In this paper by M. D. Choi, he claims,
For each $n * m$ matrix $V$, it is evident that the map: $M_n \rightarrow M_m$ with $A \rightarrow V^\dagger A V$ is completely positive.
$M_x$ denotes all $x*x$ complex matrices.
I can see why such a map would be positive, as one can diagonalise write the matrices such that $A$ is diagonal, and we know that $V^\dagger V$ is positive, so multiplying would cause it to remain positive.
But how would one prove that such a map is completely positive?
On
If $\phi(A) = V^\dagger A V$, then we find that $$ \begin{align} (\phi \otimes \operatorname{id}_{M_k})(A \otimes B) &= \phi(A) \otimes B = (V^\dagger A V) \otimes B \\ & = (V \otimes \operatorname{id}_{\Bbb C^k}) (A \otimes B)(V \otimes \operatorname{id}_{\Bbb C^k})^\dagger \end{align} $$ so that $(\phi \otimes \operatorname{id}_{M_k})(C) = (V \otimes \operatorname{id}_{\Bbb C^k}) C(V \otimes \operatorname{id}_{\Bbb C^k})^\dagger$. It follows that $\phi \otimes \operatorname{id}_{M_k}$ is a positive map for all $k$, which is to say that $\phi$ is completely positive.

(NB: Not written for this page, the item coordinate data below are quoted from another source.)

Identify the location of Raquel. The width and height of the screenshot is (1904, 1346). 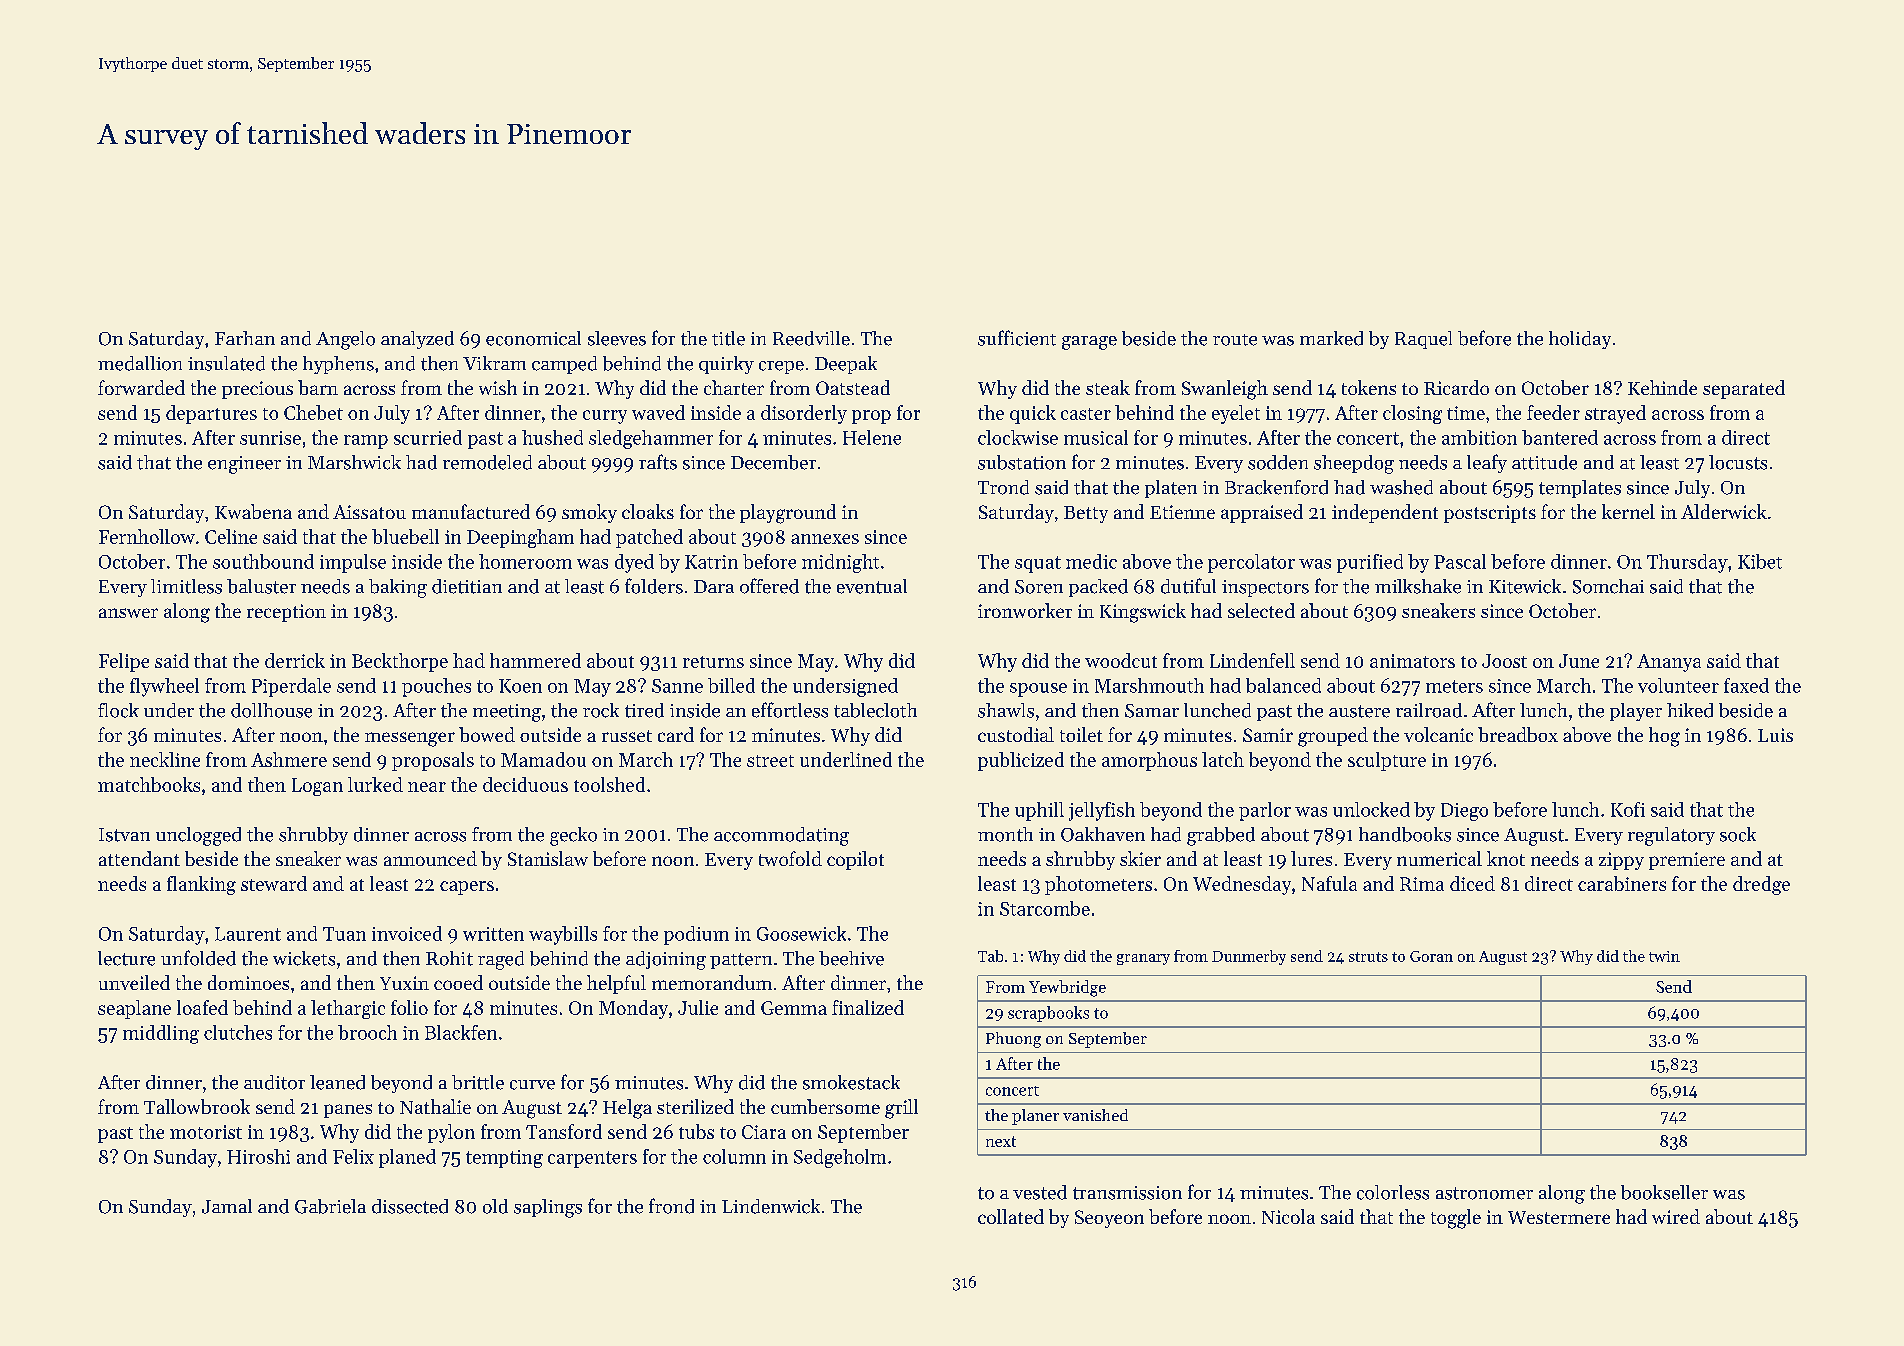
(1423, 340).
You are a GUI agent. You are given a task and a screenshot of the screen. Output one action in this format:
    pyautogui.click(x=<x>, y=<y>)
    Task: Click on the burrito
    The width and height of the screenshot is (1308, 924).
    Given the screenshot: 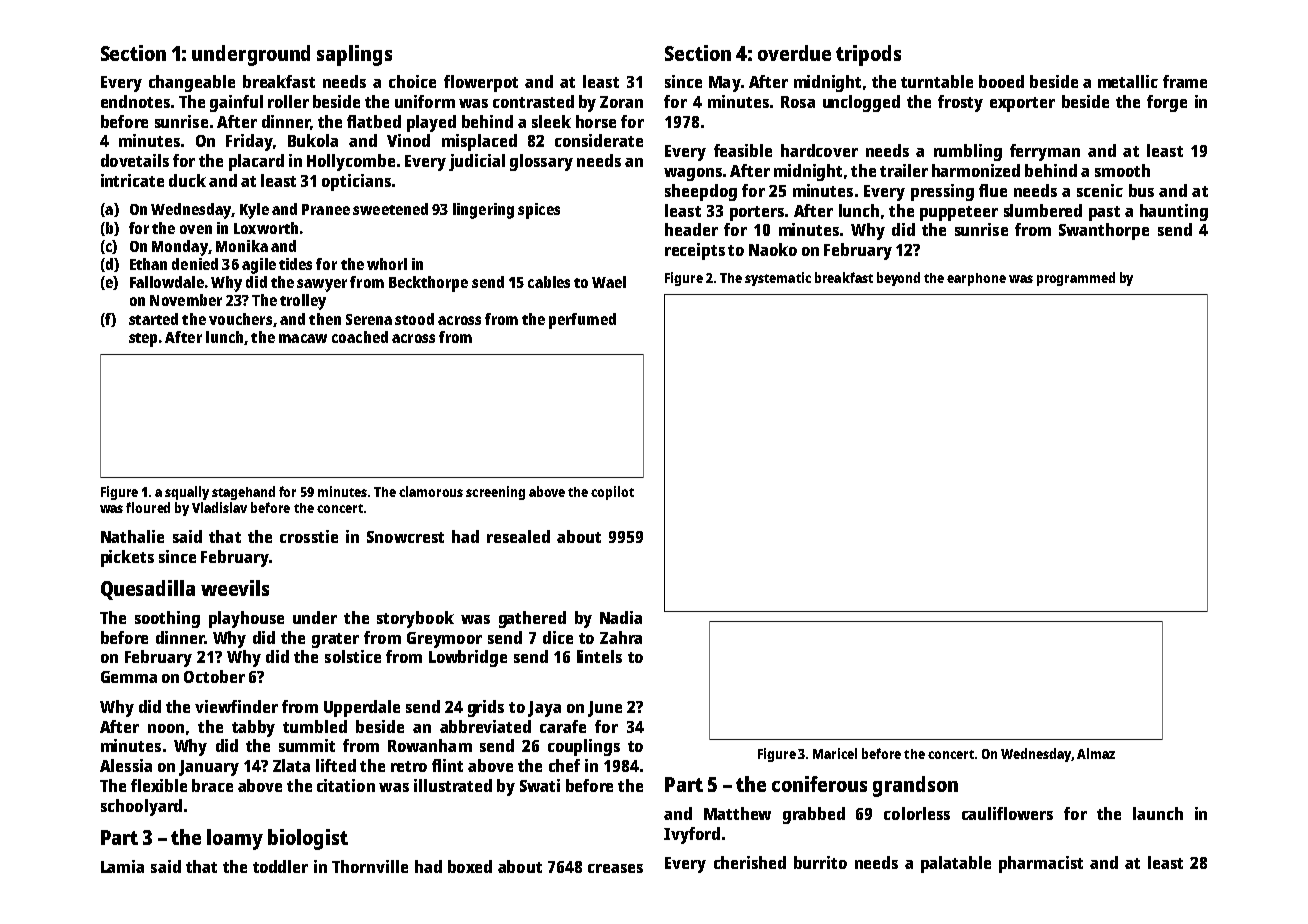 What is the action you would take?
    pyautogui.click(x=820, y=862)
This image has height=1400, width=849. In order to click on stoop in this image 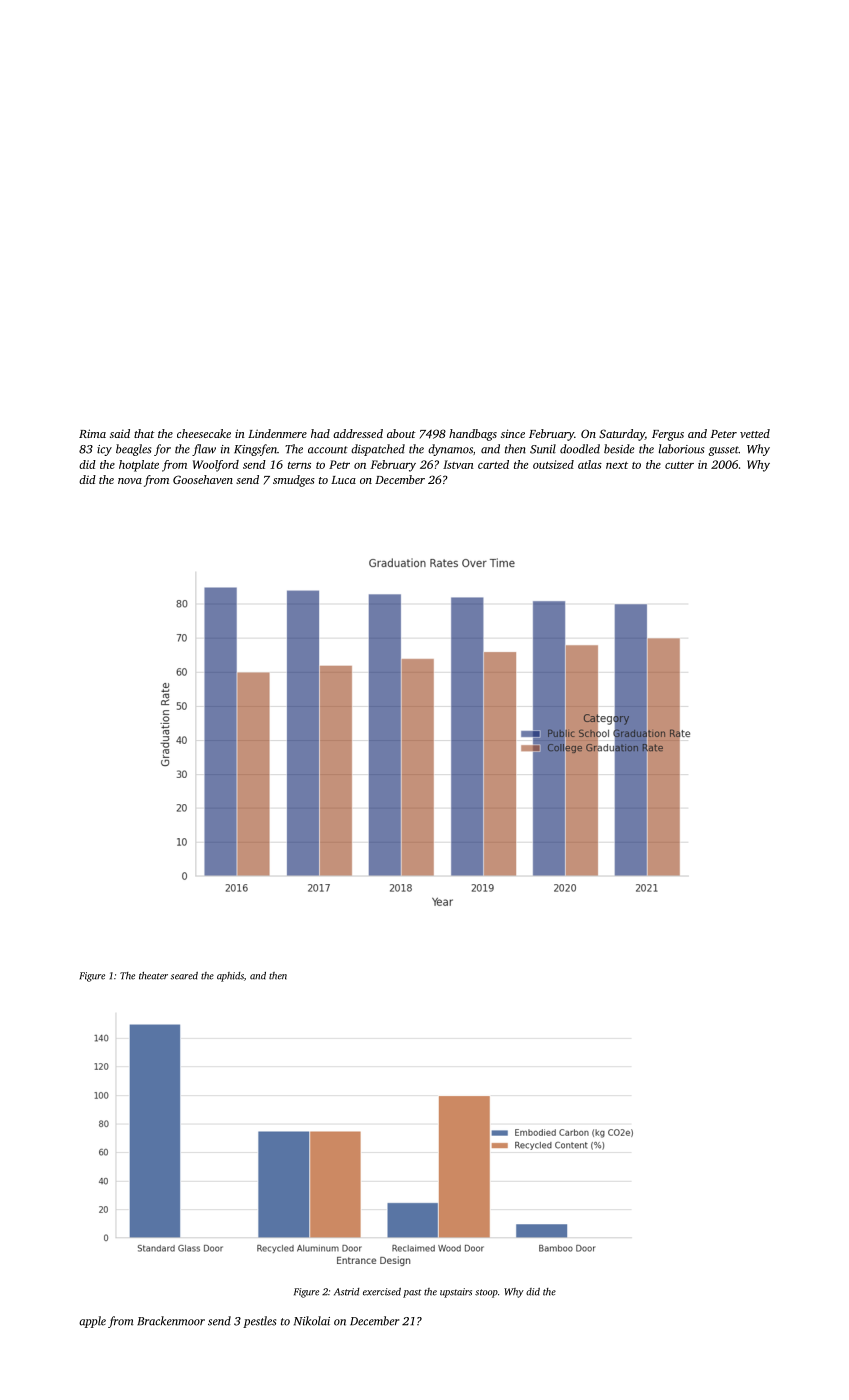, I will do `click(486, 1293)`.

One equivalent criterion for the positivity of a complex square matrix $M$ is that $v^\dagger Mv\ge0$ for every vector $v$. Now, let $x^\dagger=(x_1^\dagger,x_2^\dagger,\ldots,x_p^\dagger)$ and $y^\dagger=(x_1^\dagger V^\dagger,x_2^\dagger V^\dagger,\ldots,x_p^\dagger V^\dagger)$, where $x_i\in\mathbb C^m$ for each $i$. Then $$ x^\dagger \left(V^\dagger A_{ij}V\right)_{1\le i,j\le p}\,x =y^\dagger \left(A_{ij}\right)_{1\le i,j\le p}\,y \ge0 $$ whenever the block matrix $\left(A_{ij}\right)_{i,j\in\{1,2,\ldots,p\}}$ is positive. Hence $A\mapsto V^\dagger AV$ is completely positive.